**EXTRACT PROVIDED:**
........

Step-Wise Development Model

  1. DNA replication/repair defects (mutations accrue).

  2. Hyper-proliferation.

  3. Growth suppression evasion.

  4. Apoptotic pathway disruption.

  5. Senescence bypass.

  6. Angiogenesis induction.

  7. Immune evasion.

  8. Metabolic rewiring.

  9. Invasion/metastasis.

  10. Therapy resistance.

Critical Gene Categories

  • Oncogenes (dominant gain-of-function; single allele suffices):

    • Growth ligands/receptors: EGFR, IL-6R.

    • Signalling kinases: RAS, RAF, PI3K.

    • Transcription factors: MYC.

    • Apoptosis blockers: Bcl-2.

  • Tumour Suppressor Genes (recessive loss-of-function; both alleles):

    • Signal moderators: SOCS proteins.

    • Tissue architecture: APC (colorectal).

    • Cell-cycle controllers: Rb.

    • Damage response: p53.

  • Genome Stability Genes (“caretakers”): maintain integrity; BRCA1/2, mismatch repair, checkpoint components.

    • Example: BRCA1 protein repairs double-strand breaks; mutation → defective repair → breast/ovarian cancer risk.

Diagnostics & Clinical Pathology

  • Laboratory assays:

    • Complete Blood Count (CBC); chemistry panels; urine cytology.

    • Tumour markers (e.g., PSA, CA-125) & cytogenetics.

  • Imaging:

    • CT, MRI for anatomical & functional information.

  • Biopsy:

    • Histopathology: architecture, dysplasia, in situ vs invasive, marker staining (IHC for Ki-67, HER2, etc.).

  • Morphological progressions (examples):

    • Colon: normal → hyperproliferative epithelium → adenoma → carcinoma.

    • Lung: normal → hyperplasia/metaplasia → dysplasia → carcinoma in situ → invasive squamous or adenocarcinoma.

Traditional Therapeutic Modalities

  • Surgery: physical excision; limitations—access, infection, residual cells.

  • Radiotherapy: DNA damage in dividing cells; collateral damage; contraindicated in infants.

  • Chemotherapy: systemic cytotoxics; non-specific, side-effects, resistance.

  • Multimodal regimens: combine above at lower doses; synergy yet resistance often emerges.

Targeted Agents Matching Hallmarks (Examples)

  • Sustained growth: EGFR inhibitors, CDK inhibitors.

  • Genome instability: PARP inhibitors.

  • Resisting death: BH3 mimetics (pro-apoptotic).

  • Angiogenesis: VEGF/VEGFR blockers.

  • Immune evasion: immune-activating anti-CTLA-4 mAbs.

  • Immortality: telomerase inhibitors.

  • Metastasis: HGF/c-Met inhibitors.

........

**SUPPLIED DATA:**
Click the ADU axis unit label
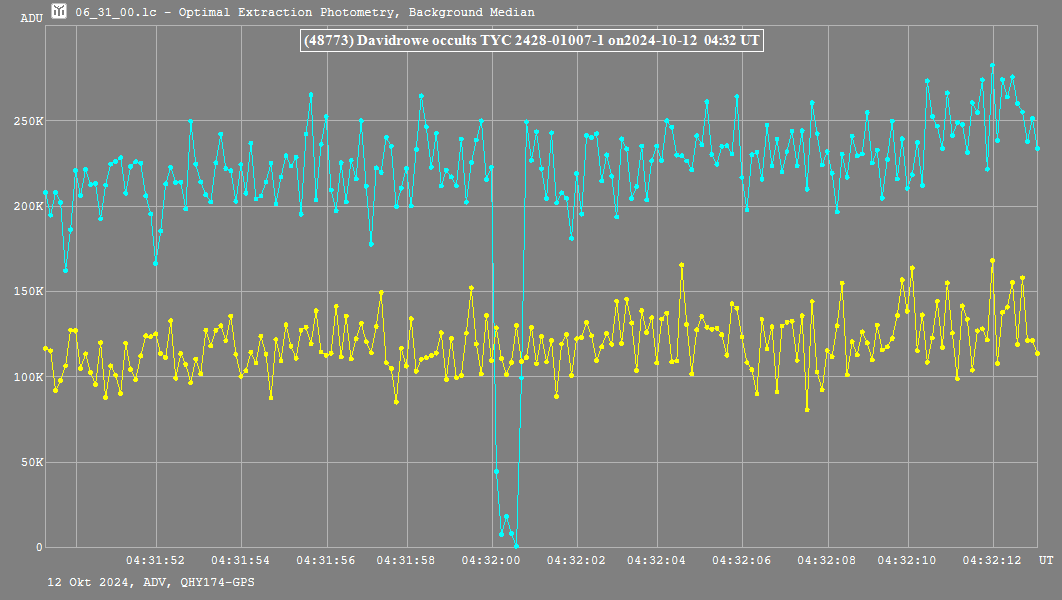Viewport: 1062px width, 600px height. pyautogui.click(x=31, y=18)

........

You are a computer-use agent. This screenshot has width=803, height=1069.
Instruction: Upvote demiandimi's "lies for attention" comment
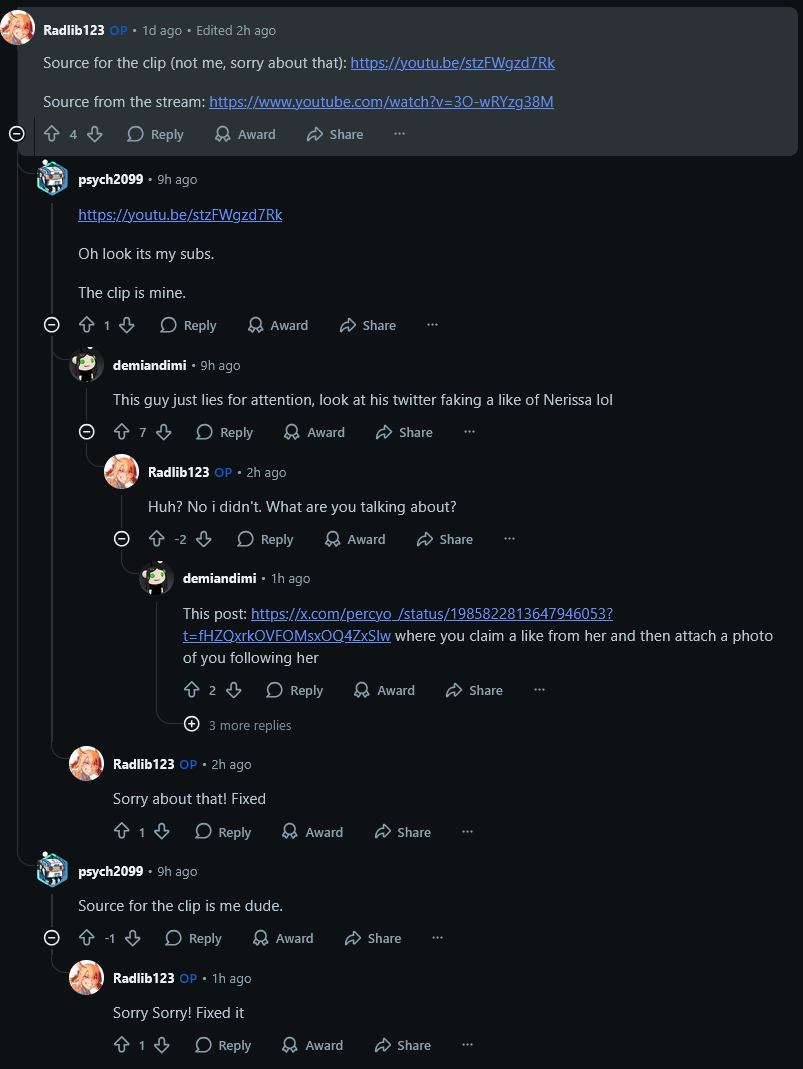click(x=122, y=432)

........

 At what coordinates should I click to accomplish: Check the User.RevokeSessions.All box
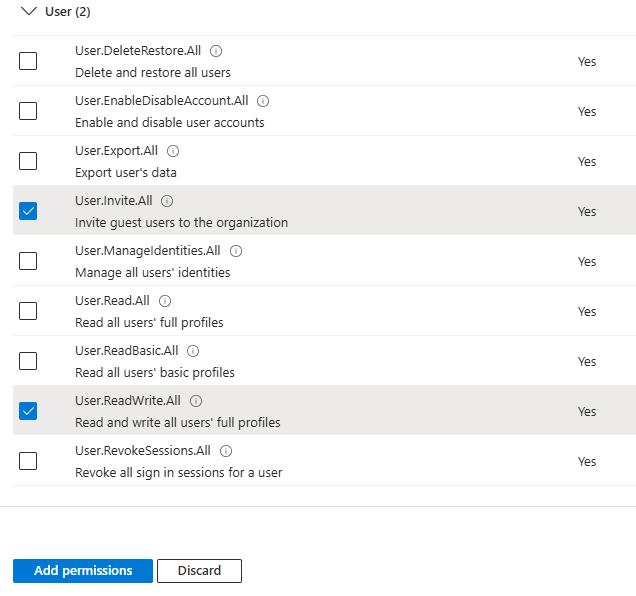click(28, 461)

........

**ASSIGNMENT 1:**
In the cancer biology notes, which protein repairs double-strand breaks?
**ASSIGNMENT 2:**
Rewrite the cancer biology notes from "Traditional Therapeutic Modalities" up to and including "contraindicated in infants.", changing "excision" to "removal".

**YOUR RESPONSE 1:**
The BRCA1 protein.

**YOUR RESPONSE 2:**
Traditional Therapeutic Modalities

  • Surgery: physical removal; limitations—access, infection, residual cells.

  • Radiotherapy: DNA damage in dividing cells; collateral damage; contraindicated in infants.